In this project, we first study distance prediction algorithms from an application's perspective to answer the following questions: (1) Are existing prediction algorithms adequate for the applications? (2) Is there a significant performance difference between the different prediction algorithms, and which is the best from the application perspective? (3) How does the prediction error propagate to affect the user perceived application performance? (4) How can we address the fundamental limitation (i.e., inaccuracy) of distance prediction algorithms?
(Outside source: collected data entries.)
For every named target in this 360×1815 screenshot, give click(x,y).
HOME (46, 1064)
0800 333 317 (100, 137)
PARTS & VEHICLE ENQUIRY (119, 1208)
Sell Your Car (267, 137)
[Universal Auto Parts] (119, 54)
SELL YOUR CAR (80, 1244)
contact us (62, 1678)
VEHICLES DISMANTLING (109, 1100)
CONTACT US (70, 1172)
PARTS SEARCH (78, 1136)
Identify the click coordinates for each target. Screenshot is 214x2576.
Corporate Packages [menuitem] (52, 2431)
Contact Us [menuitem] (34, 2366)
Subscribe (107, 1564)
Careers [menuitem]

We systematically experiment with three types of representative applications (overlay multicast, server selection, and overlay construction), three distance prediction algorithms (GNP, IDES, and the triangulated heuristic), and three real-world distance datasets (King, PlanetLab, and AMP). We find that, although using prediction can improve the performance of these applications, the achieved performance can be dramatically worse than the optimal case where the real distances are known. We formulate statistical models to explain this performance gap. In addition, we explore various techniques to improve the prediction accuracy and the performance of prediction-based applications. We find that selectively conducting a small number of measurements based on prediction-based screening is most effective.
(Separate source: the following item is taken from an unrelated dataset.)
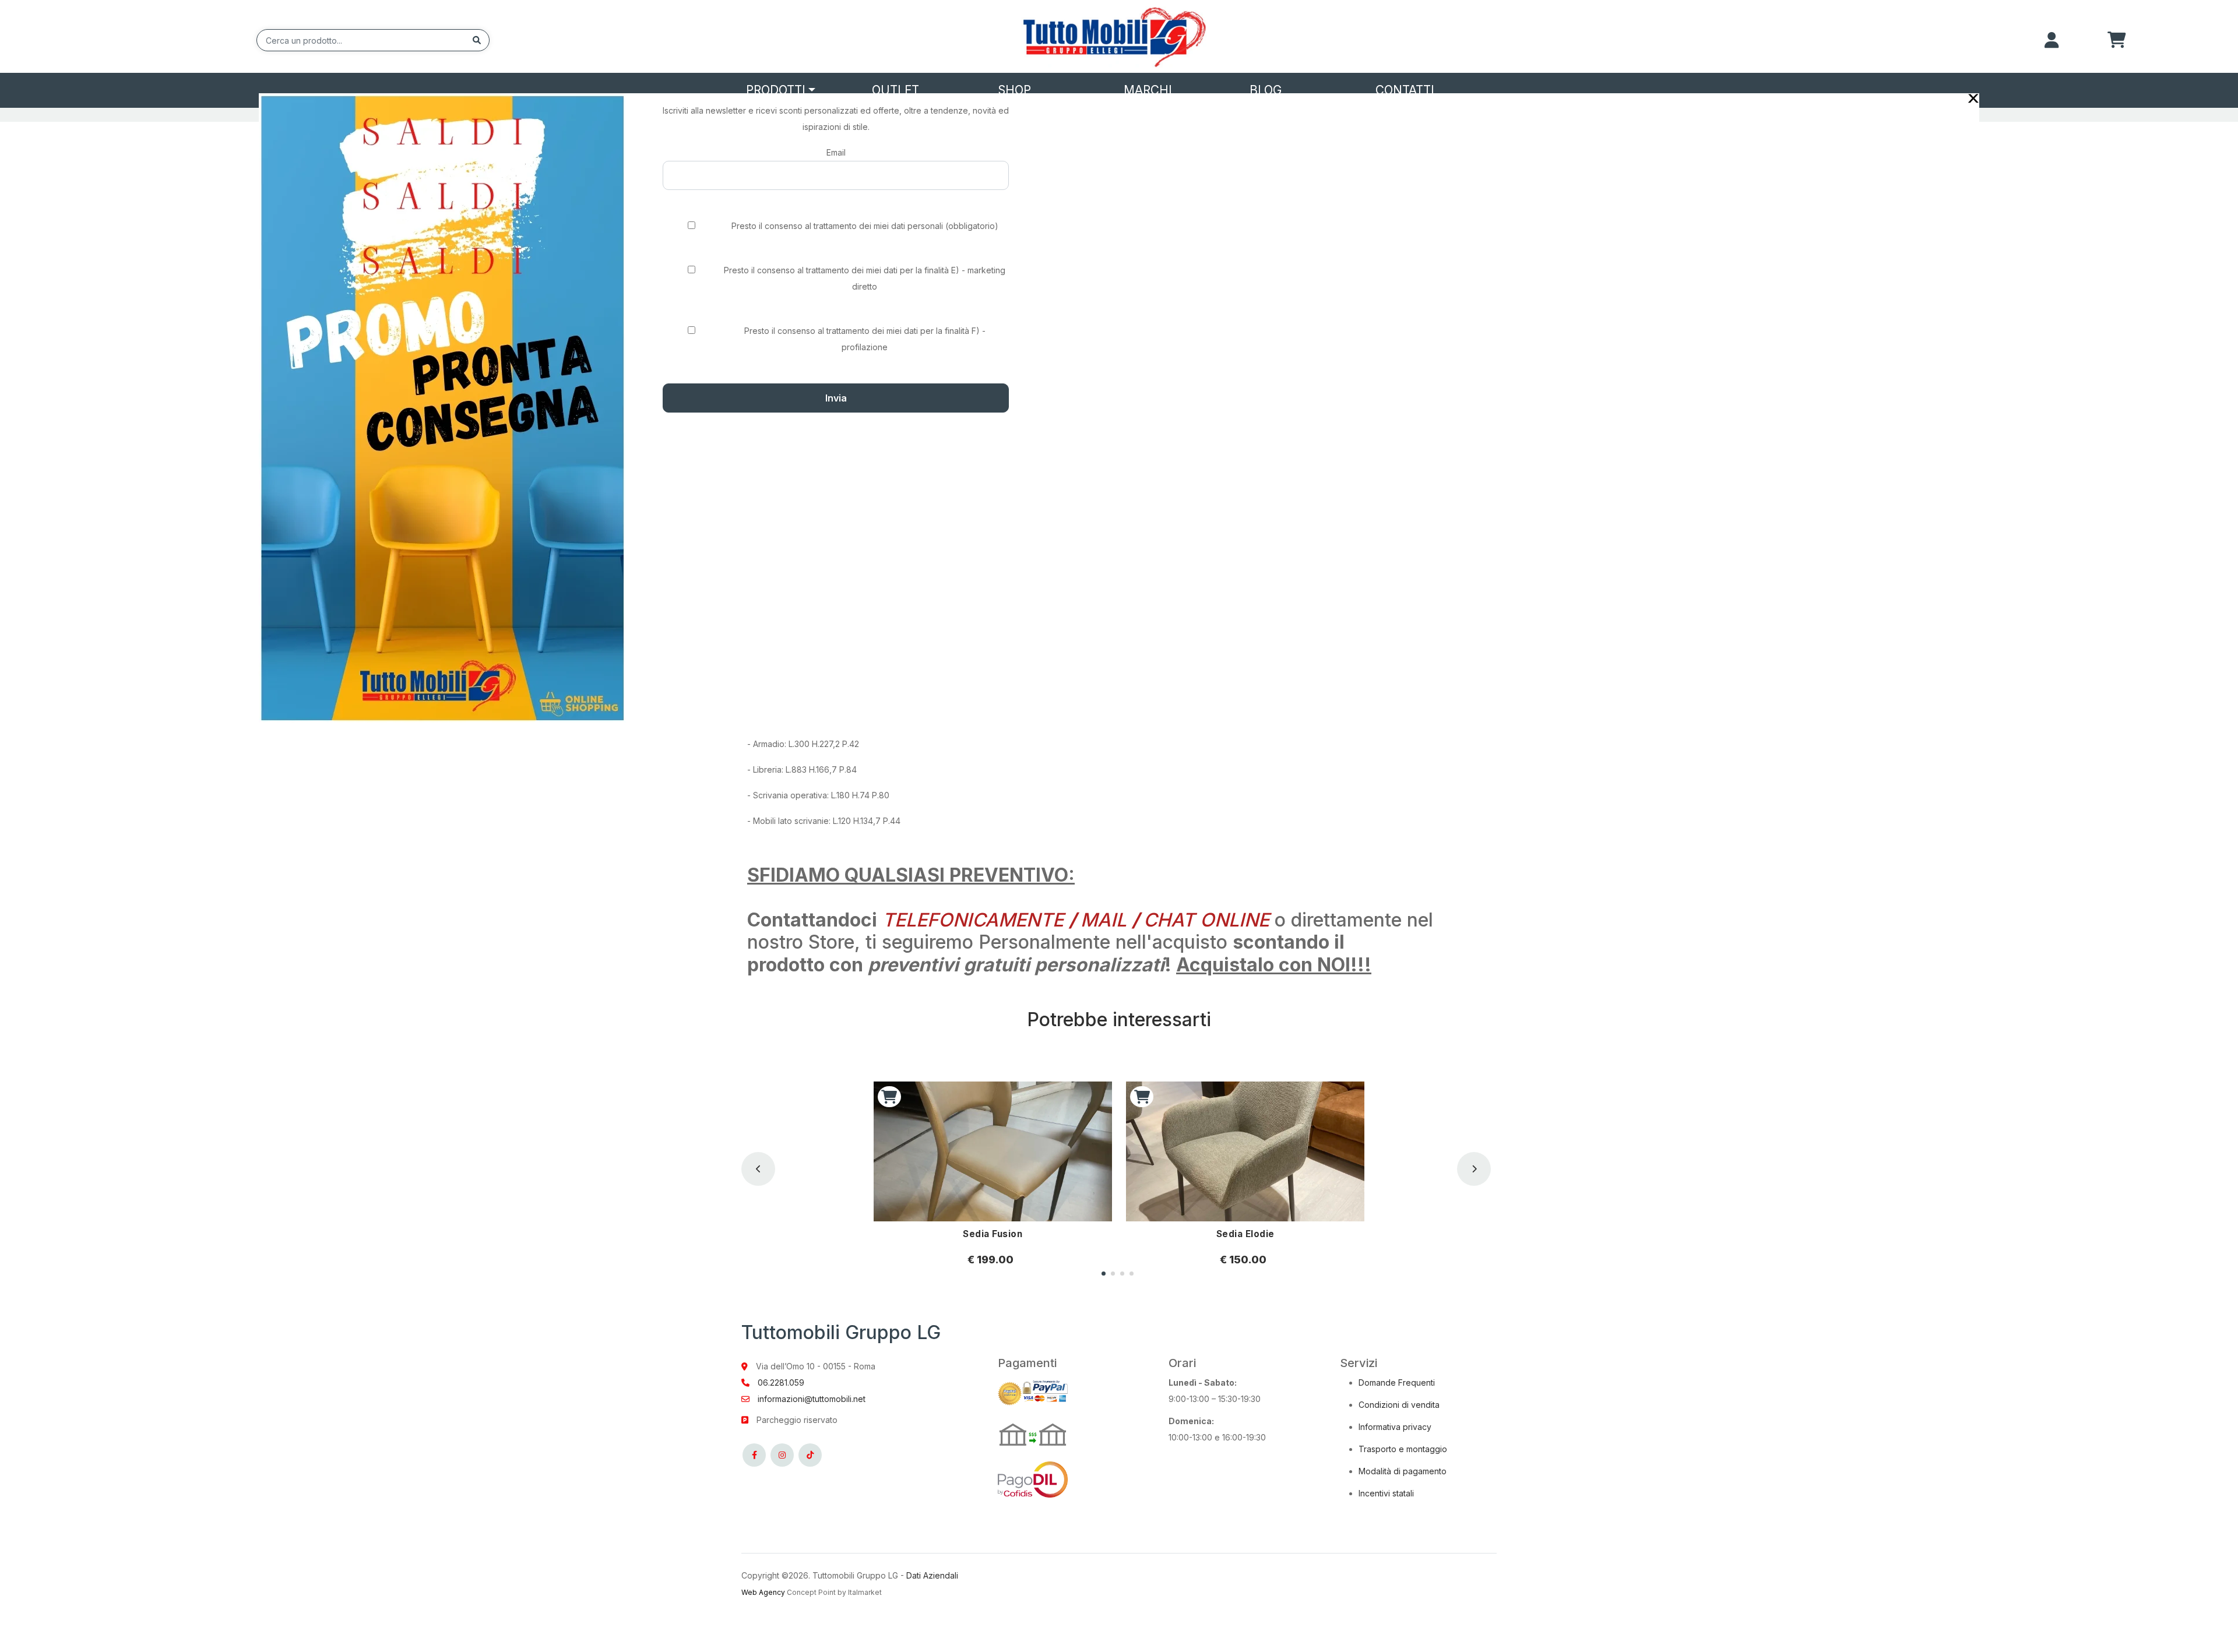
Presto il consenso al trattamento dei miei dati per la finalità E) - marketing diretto (864, 278)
We further investigate how to improve the accuracy of the the distance prediction
algorithms. Our experience with different landmark selection schemes
shows that selecting nearby landmarks can increase the prediction
accuracy for short links, but other distance ranges are likely to
suffer. Uneven prediction qualities can cause significant impact on
the application's performance. Instead of trying to select the
landmark nodes in some ``intelligent'' fashion, we propose a
hierarchical prediction approach with straightforward landmark
selection. The hierarchical prediction utilizes multiple coordinate
sets at multiple distance scales, with the ``right'' scale being
chosen for prediction each time. We study two types of hierarchical
prediction schemes: the first scheme leverages a shared landmark
hierarchy, while in the second scheme, each node is allowed to choose
its own landmarks. Experiments with Internet measurement datasets
show that the hierarchical approach is very promising for improving
the accuracy of network distance prediction.